Zum besseren Verständnis
Wie es der Zufall (?) will, steht auf unserer Liste ein Buch, das die "Schule des Südens" überschrieben ist und "die kolonialen Wurzeln der französischen Theorie" (Untertitel) behandelt. Kapitel 4 ist Michel Foucault gewidmet, der sich von 1966 bis 1968 in dem nördlich von Tunis gelegenen Küstendörfchen Sidi Bou Saïd aufhielt. Offenbar ging es all diesen französischen Philosophen, von Roland Barthes in Casablanca oder Jacques Derrida in Algier und eben auch Foucault darum, "sich selbst fremd (zu) werden, seiner Sprache und seiner Nation" (Motto).
Dabei wird deutlich: "Die Omnipräsenz der individuellen und kollektiven Schuldfrage [gegenüber den kolonisierten Bevölkerungen, Anm. d. Verf.] gehört zu den mit Abstand bemerkenswertesten Erkenntnissen, die der Gang durch die einzelnen intellektuellen Biographien zu Tage gefördert" (S. 273) und sich letzten Endes auch auf die französische Philosophie unter dem Stichwort der Dekonstruktion ausgewirkt hat. Manches versteht man nun besser.
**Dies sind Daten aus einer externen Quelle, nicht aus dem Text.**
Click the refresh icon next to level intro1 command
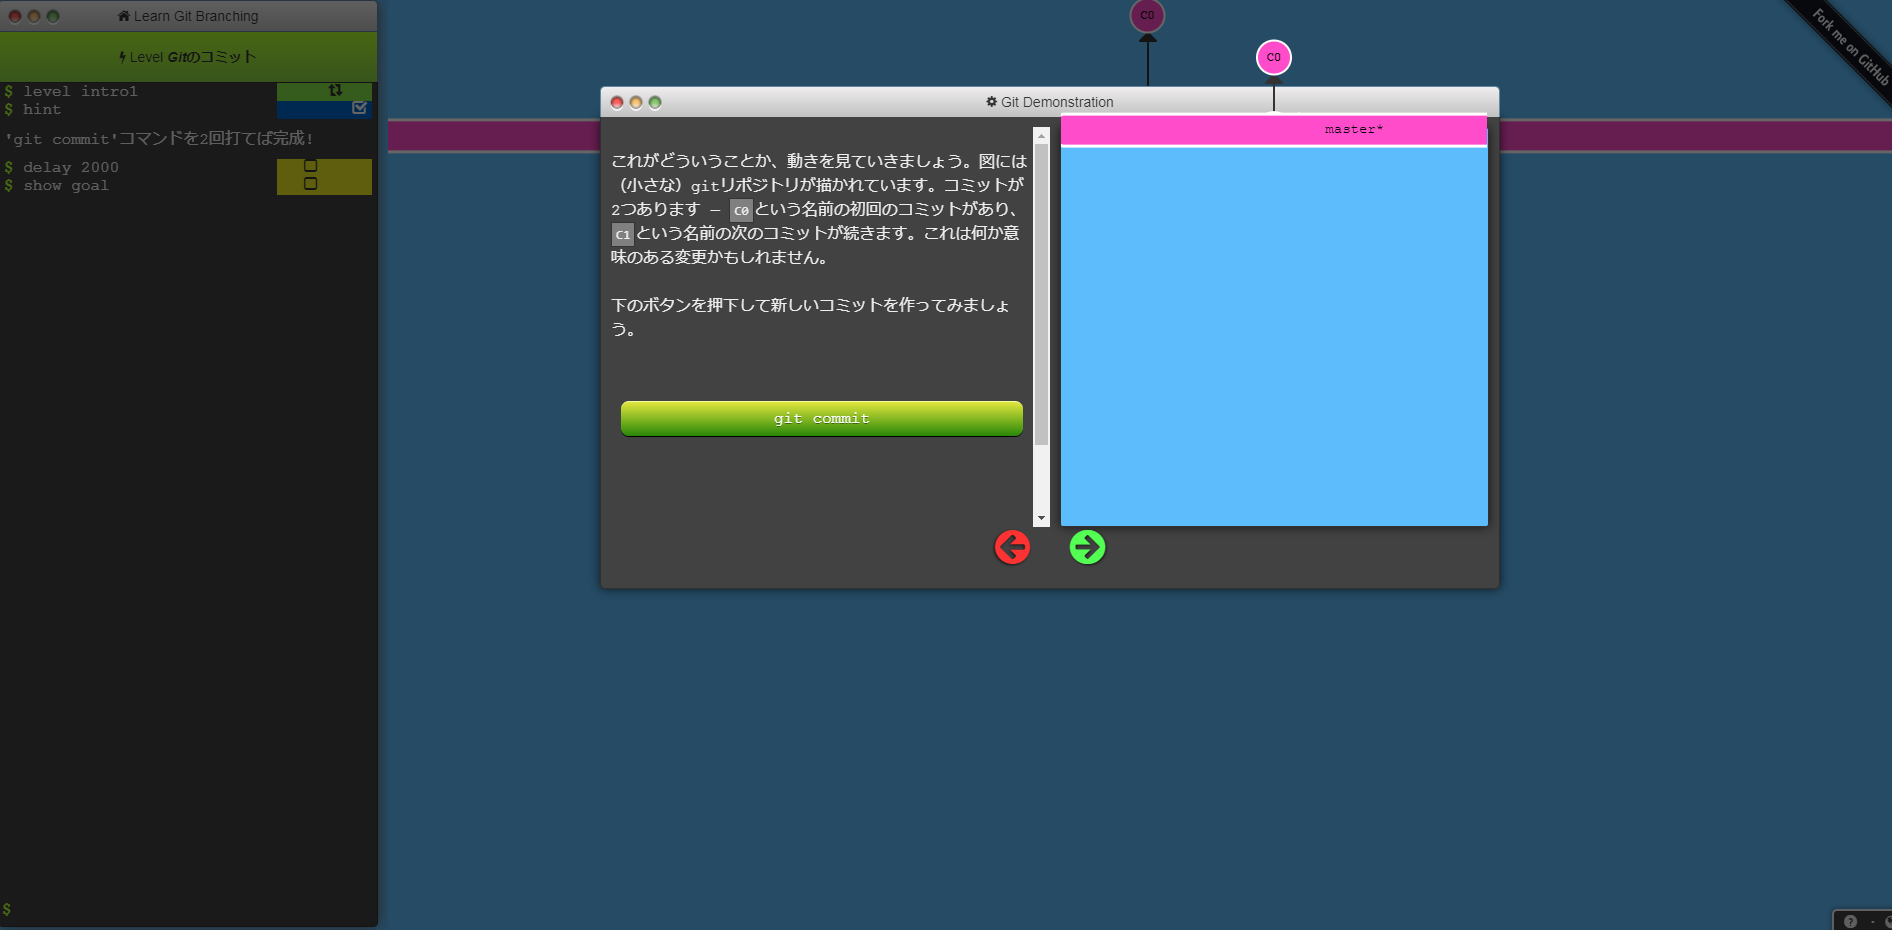The height and width of the screenshot is (930, 1892). [x=334, y=90]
Überraschend und erschreckend aktuell
Wie aktuell die Philosophin Hannah Arendt (1906 – 1975) noch immer ist, zeigen die beiden Bücher, die es auf unsere Liste geschafft haben: "Vorträge und Aufsätze 1930 – 1938", das uns einen Eindruck der frühen Lebens- und Denkwege Arendts bietet und damit eine Lücke in der Forschung zu Hannah Arendt schließt, und zwei bisher unbekannte Texte "Über Palästina" aus den Jahren 1944 und 1958.
Die Aufsätze über Palästina sind überraschend und zugleich erschreckend aktuell; sie zeigen eine Realpolitik, hinter der "sich eine opportunistische Tagespolitik verbarg, die wegen ihrer Prinzipienlosigkeit … schließlich ein Chaos anrichtete, in dem überhaupt keine Ergebnisse mehr festzustellen waren" (S. 15) – ein Befund, dessen Folgen bis heute spürbar sind. Bei Arendt kann man alles finden, was zu der Unlösbarkeit des Problems geführt hat.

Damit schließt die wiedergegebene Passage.